Ninety years ago on April 25 1915, British, Australian and New Zealand troops landed on the beaches of the Gallipoli peninsular in Turkey at the start of the ill-fated campaign to open up a second front by capturing Constantinople (now Istanbul) and advancing through to the Balkans.
Part of the landing force that day were men from the 9th Battalion, Essex Regiment which included Private Hugh Smith, one of six sons born to George Frederick and Mary Overall Smith of Sunset House, Mill Road, West Mersea. After eight days of fierce fighting, Hugh was wounded and evacuated to Malta, from where he wrote back to his family ..... I shall never forget the Sunday we landed on the Peninsula, we were taken off a minesweeper, about 400 yards from the beach, and transferred to rowing boats manned by our brave sailors. Bullets flying all round us, our boat was hit 5 times, our Lieutenant was hit in the back, and died I heard afterwards the same night. During that few minutes, the thought flashed through my mind 'Have faith in God' and he has indeed been good.
After recuperating in England, he rejoined his Battalion at the beginning of 1916, which was now in northern France. On February 14, the Battalion entered the front line trenches near Vermelles, and participated in what was known as the 'Battle of the Craters. The following day, Hugh was killed by a shell and was buried in Vermelles British Cemetery, near Bethune.
Also landing on the beaches on April 25 was Sergeant George Walter Hewes of the 54 Battalion, 1st Infantry Brigade, Australian Imperial Force. He was the son of Harry George 'Hoppy' and Maria Hewes of Walmer Cottage, St Peters Road, West Mersea. In 1914 he was an Able Seaman in the Royal Naval Reserve, and when war broke out, his ship had docked in Australia, so he volunteered for service with the Australian Imperial Force.
After the landing, conditions on the peninsula were not good, due particularly to the terrain, heat, flies, and lack of water, and George was admitted to the 3rd Ambulance Unit on May 22 1915 with impetigo. He returned to his unit on May 29 and while on the beaches he met Edwin Chatters, another Mersea man who was in the Royal Navy. In a letter home, he wrote..... I saw Walter Hewes, the son of George Hewes, chauffeur at the White Hart, West Mersea, on shore, he was alright when I left him the other day. We had a good yarn with each other several evenings about old times such as the Dabchick races at Mersea. We were talking one afternoon when suddenly a big shrapnel shell burst about ten yards from us, but we managed to swing clear alright. Bullets were whistling over our heads like rain, but it was a bit of a change after being on board so long.

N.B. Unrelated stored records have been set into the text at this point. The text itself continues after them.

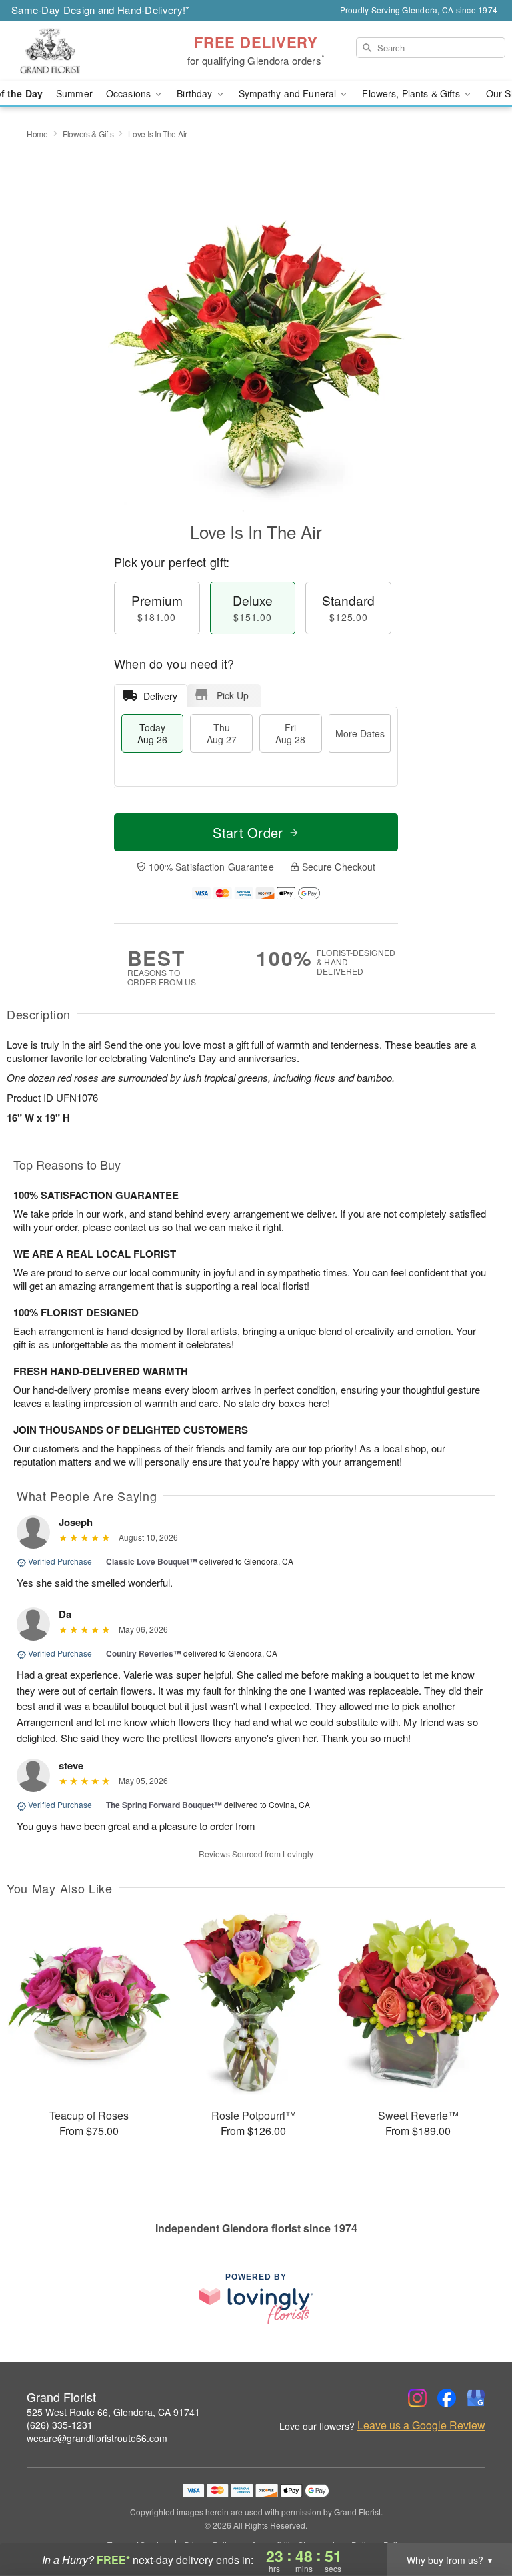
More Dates (360, 733)
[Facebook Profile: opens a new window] (446, 2398)
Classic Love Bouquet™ (151, 1561)
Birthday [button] (196, 93)
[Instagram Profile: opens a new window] (417, 2398)
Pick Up (233, 695)
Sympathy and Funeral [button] (289, 93)
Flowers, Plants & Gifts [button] (412, 93)
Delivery (160, 696)
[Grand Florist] (88, 51)
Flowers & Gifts (88, 133)
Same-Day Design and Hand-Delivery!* (100, 10)
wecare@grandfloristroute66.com (97, 2438)
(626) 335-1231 (60, 2424)
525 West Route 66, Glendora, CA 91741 (113, 2412)
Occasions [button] (129, 93)
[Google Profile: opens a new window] (476, 2398)
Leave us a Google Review (421, 2425)
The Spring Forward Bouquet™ (164, 1805)
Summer (74, 93)
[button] (477, 2519)
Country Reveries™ (143, 1653)
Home (37, 133)
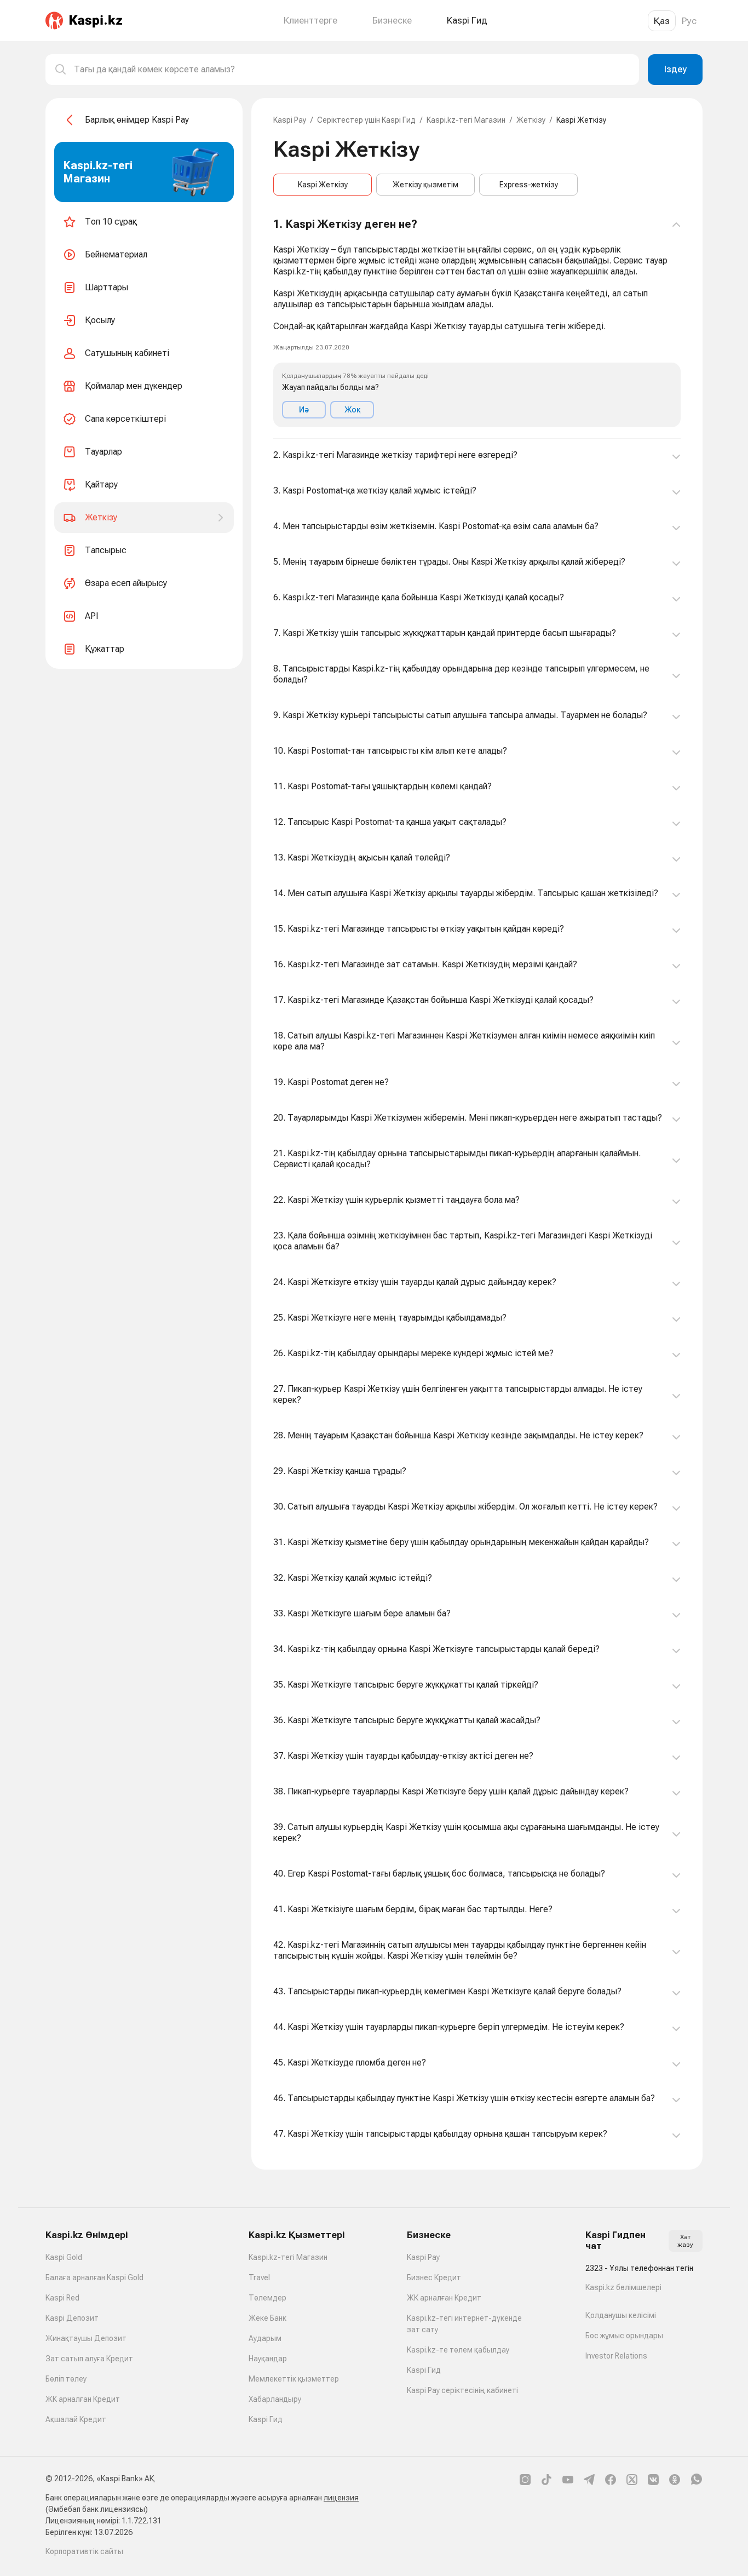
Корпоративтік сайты (84, 2551)
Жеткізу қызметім (425, 184)
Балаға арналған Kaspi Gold (94, 2277)
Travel (259, 2277)
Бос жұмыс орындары (624, 2335)
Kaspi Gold (63, 2257)
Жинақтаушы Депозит (85, 2338)
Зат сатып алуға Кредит (89, 2358)
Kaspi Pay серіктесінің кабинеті (462, 2390)
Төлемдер (267, 2297)
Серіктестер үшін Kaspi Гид (366, 120)
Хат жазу (685, 2240)
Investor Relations (616, 2355)
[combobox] (352, 69)
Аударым (265, 2338)
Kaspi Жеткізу (323, 184)
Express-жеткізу (528, 184)
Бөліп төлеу (66, 2378)
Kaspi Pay (289, 120)
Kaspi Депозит (72, 2318)
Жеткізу (530, 120)
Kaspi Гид (266, 2419)
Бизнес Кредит (434, 2277)
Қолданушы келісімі (620, 2315)
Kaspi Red (62, 2297)
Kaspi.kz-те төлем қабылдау (458, 2349)
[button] (477, 322)
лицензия (341, 2497)
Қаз (662, 20)
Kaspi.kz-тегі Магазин (466, 120)
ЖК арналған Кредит (82, 2399)
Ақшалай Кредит (75, 2419)
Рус (689, 20)
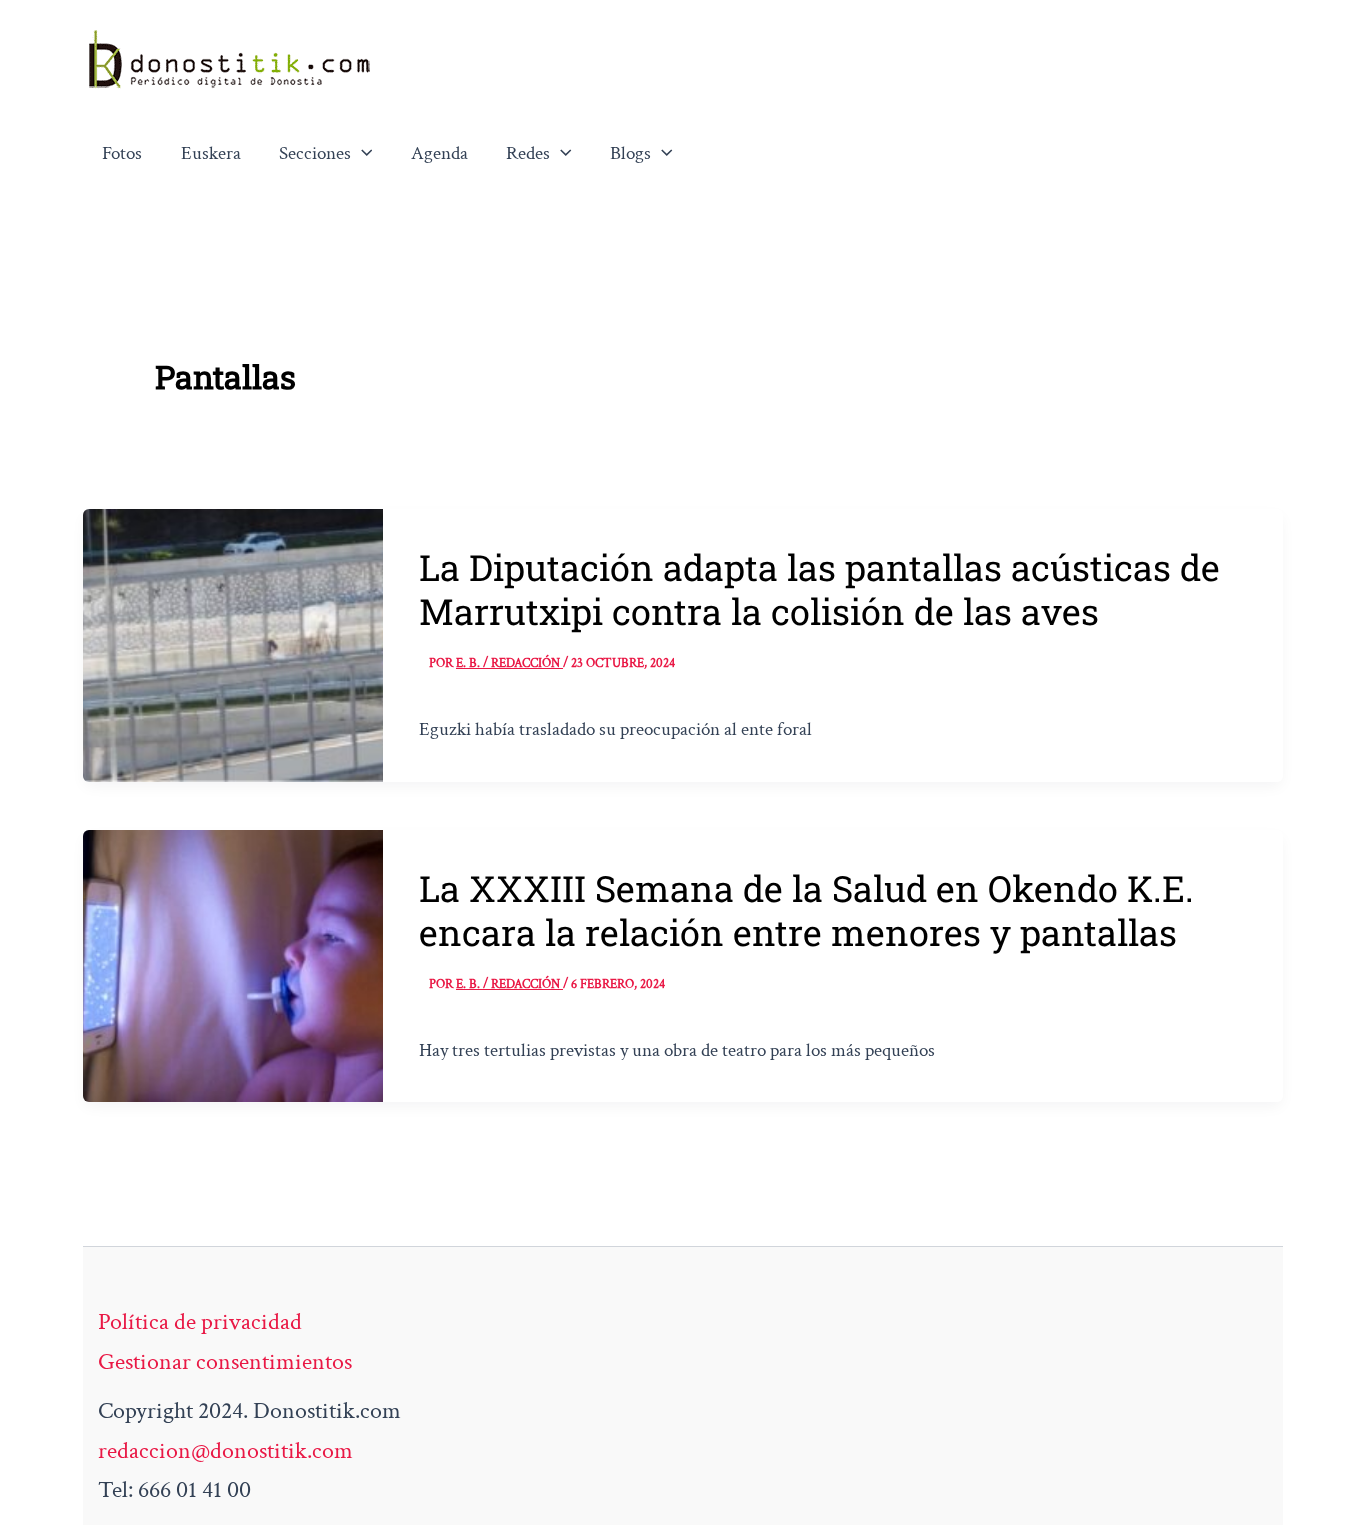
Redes (528, 153)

Having realised that the offensive had failed, the British government ordered a general evacuation of all troops and George left on the Huntsgreen for Alexandria on December 28 1915. On June 29 1916 he arrived in France and travelled to the Western Front and took part in the attack on July 19 at Fromelles on the Aubers Ridge where he was killed. His body was never recovered and he is commemorated on the Villers-Bretonneux Memorial on the Somme.
Edwin Chatters and his brother Jack, the sons of Mr and Mrs Charles Chatters of West Mersea served on HMS BACCHANTE which was in support of the troops at Gallipoli. Both survived the war, with Edwin being presented with a gold watch by the Minister of Pensions, Sir I. Worthington for bravery at sea on October 28 1918 when he helped save the crew and passengers of a Russian liner, the KIEV. It was reported that while in the waters around Gallipoli his ship was sunk by shell fire and a subsequent vessel that he served on was sunk by collision.